The cheapest filter is also the oldest. Add a hidden input. Real users never see it. Bots fill it because they fill everything they can find:

HTMLcontact.html
<form action="/submit" method="POST">
  <!-- Honeypot. CSS-hidden, no tab focus, no autocomplete -->
  <input type="text" name="_honey" style="display:none"
         tabindex="-1" autocomplete="off" />

  <!-- Real fields below -->
  <input type="text"  name="name"  required />
  <input type="email" name="email" required />
</form>

On the server, treat any submission with a non-empty _honey as spam. That single line catches the majority of low-effort form bots.
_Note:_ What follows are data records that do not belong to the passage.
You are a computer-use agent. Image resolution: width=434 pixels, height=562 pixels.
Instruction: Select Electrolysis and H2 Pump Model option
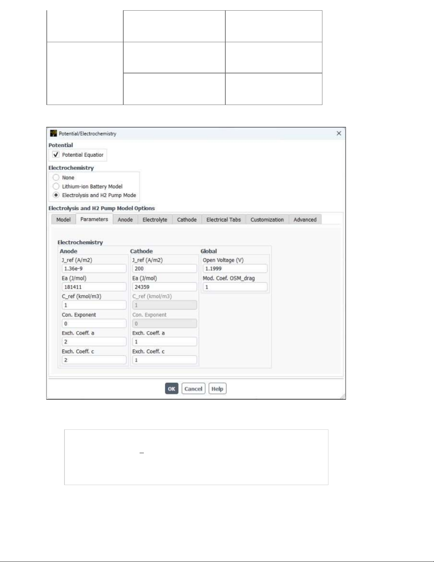pyautogui.click(x=56, y=195)
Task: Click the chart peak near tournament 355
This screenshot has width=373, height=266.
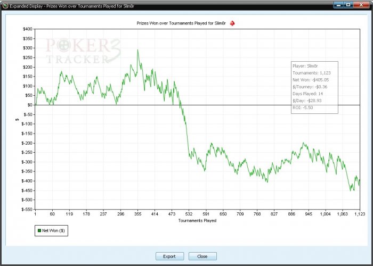Action: click(137, 50)
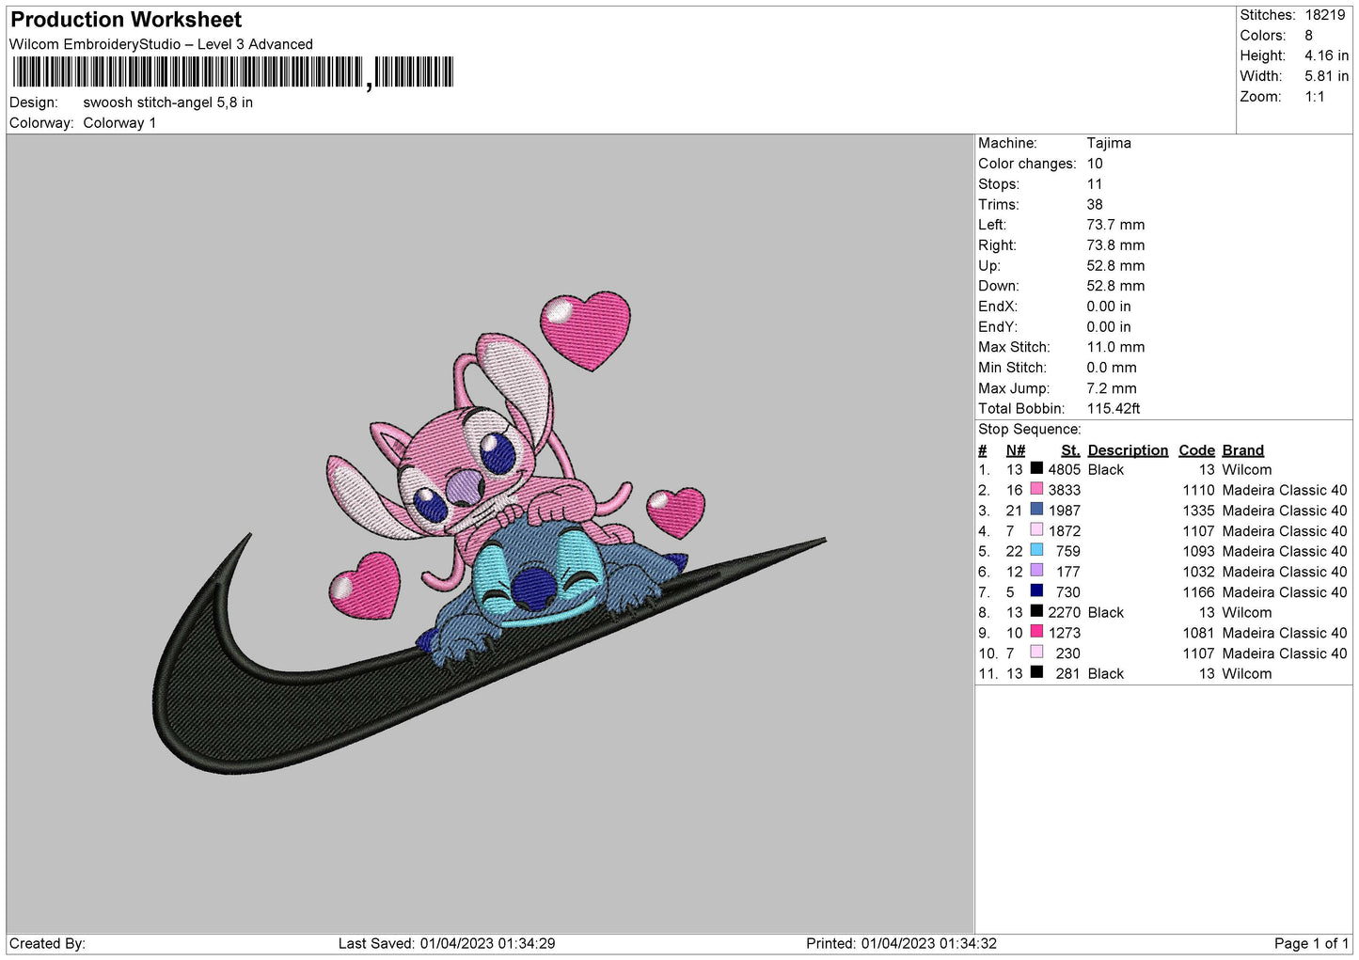Click the Production Worksheet title
Image resolution: width=1359 pixels, height=960 pixels.
[x=126, y=20]
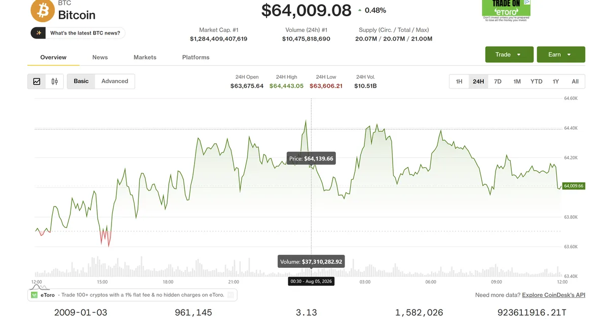The width and height of the screenshot is (608, 319).
Task: Click the Bitcoin logo icon
Action: (43, 10)
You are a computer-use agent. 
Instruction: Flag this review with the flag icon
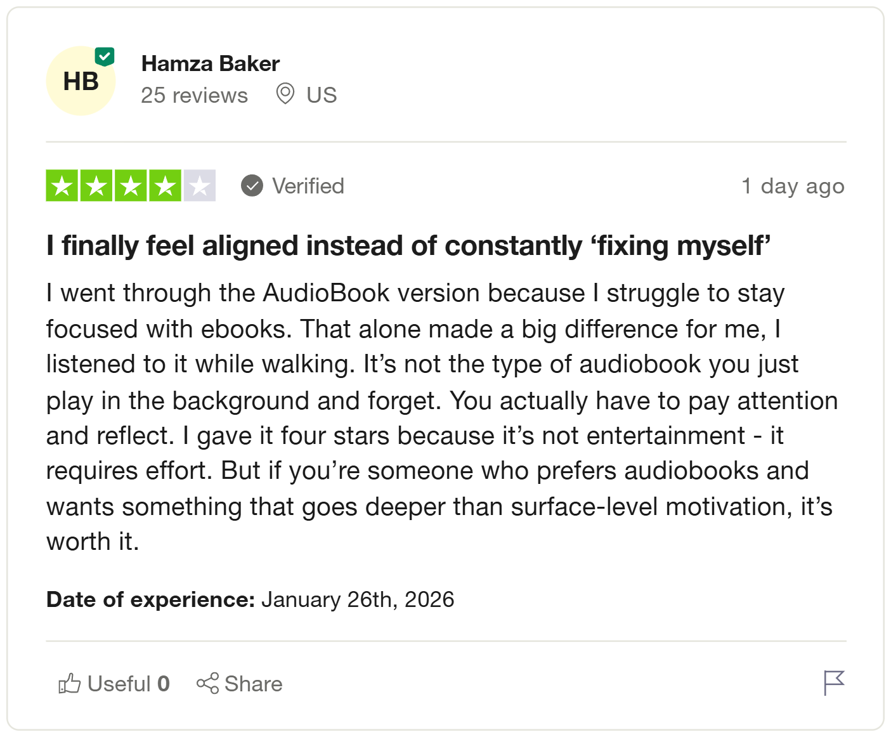point(833,682)
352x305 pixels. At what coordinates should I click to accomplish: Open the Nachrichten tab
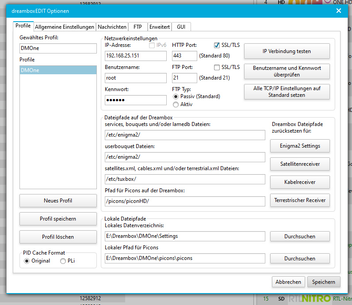pos(112,27)

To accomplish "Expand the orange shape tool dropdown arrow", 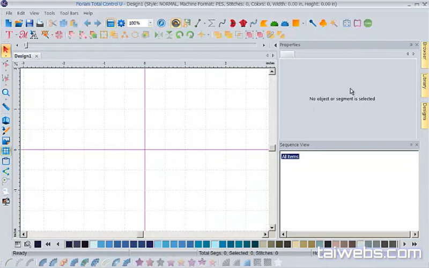I will pyautogui.click(x=303, y=23).
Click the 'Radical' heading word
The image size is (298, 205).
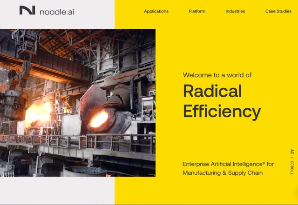pyautogui.click(x=212, y=91)
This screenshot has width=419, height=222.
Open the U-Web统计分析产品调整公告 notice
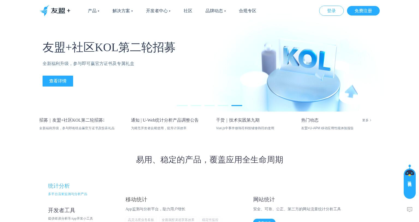[x=165, y=120]
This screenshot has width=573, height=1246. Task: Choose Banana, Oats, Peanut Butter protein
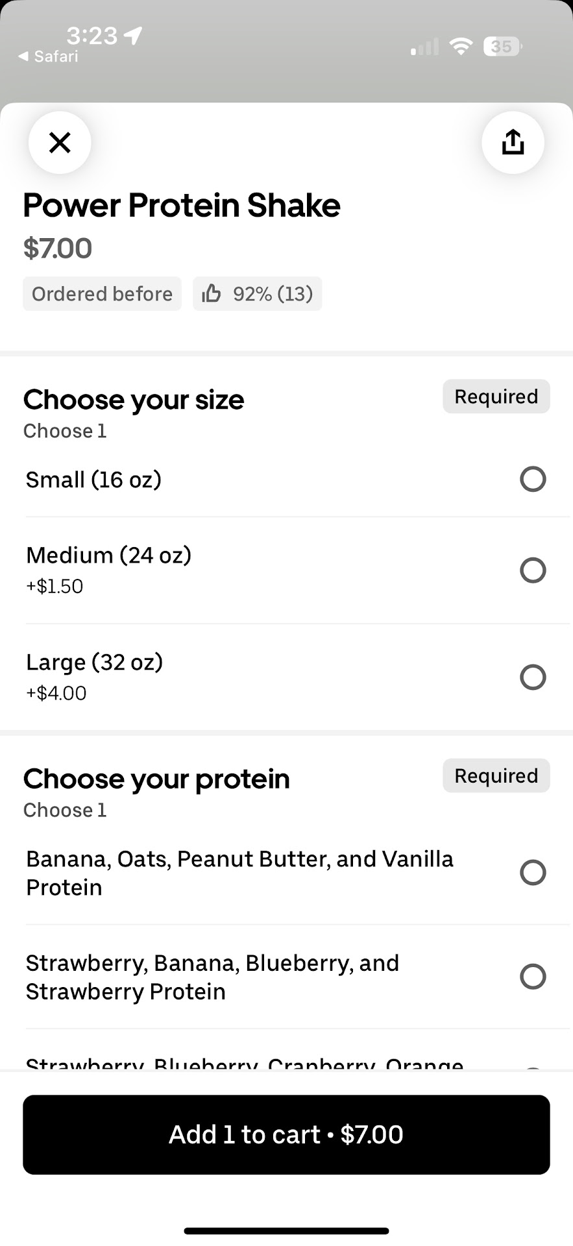[x=532, y=873]
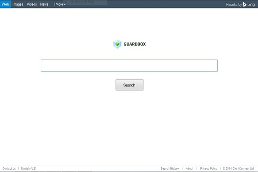Screen dimensions: 258x172
Task: Open the News tab
Action: coord(44,4)
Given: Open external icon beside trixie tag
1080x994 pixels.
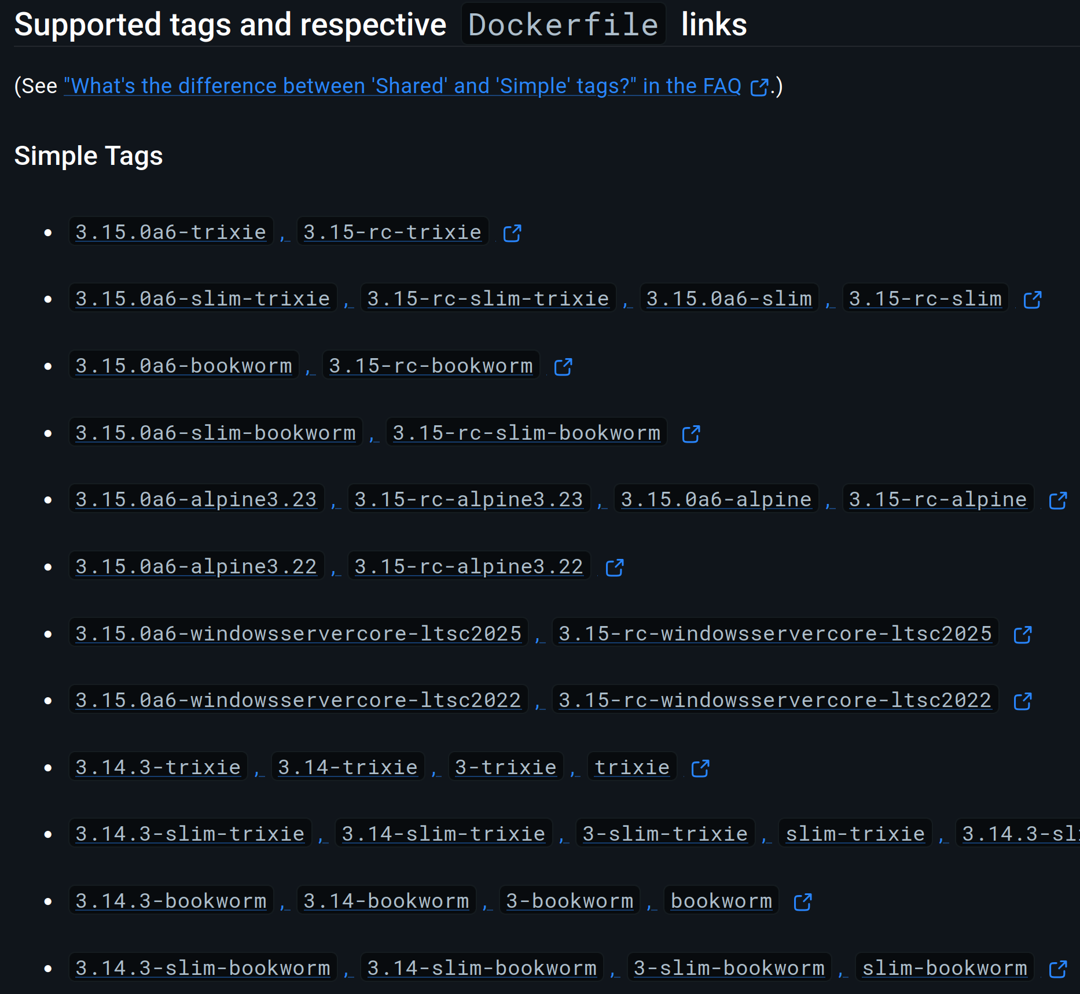Looking at the screenshot, I should (700, 768).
Most don't parse CSS; they just loop through every input they find and fill it.

Content scoring catches what honeypots miss

Each fingerprint gets a numeric weight. A submission is flagged when the total crosses a threshold. Two mild signals together can be more damning than one strong signal alone, and importantly, a single mild signal won't flag a real submission. A simplified scoring table:

textweights
honeypot filled            +90   // basically certain
gmail dot trick (5+ dots)   +60
random-case gibberish       +50
disposable email domain     +80
all-text-fields gibberish   +40
sub-100ms submission         +20

threshold to flag as spam:    70

Two cooperating signals get you over the line. A single ambiguous one (say, a real-looking name with a slightly weird email) passes through. The trick is calibrating thresholds so legitimate submissions stay clean while obvious junk gets caught.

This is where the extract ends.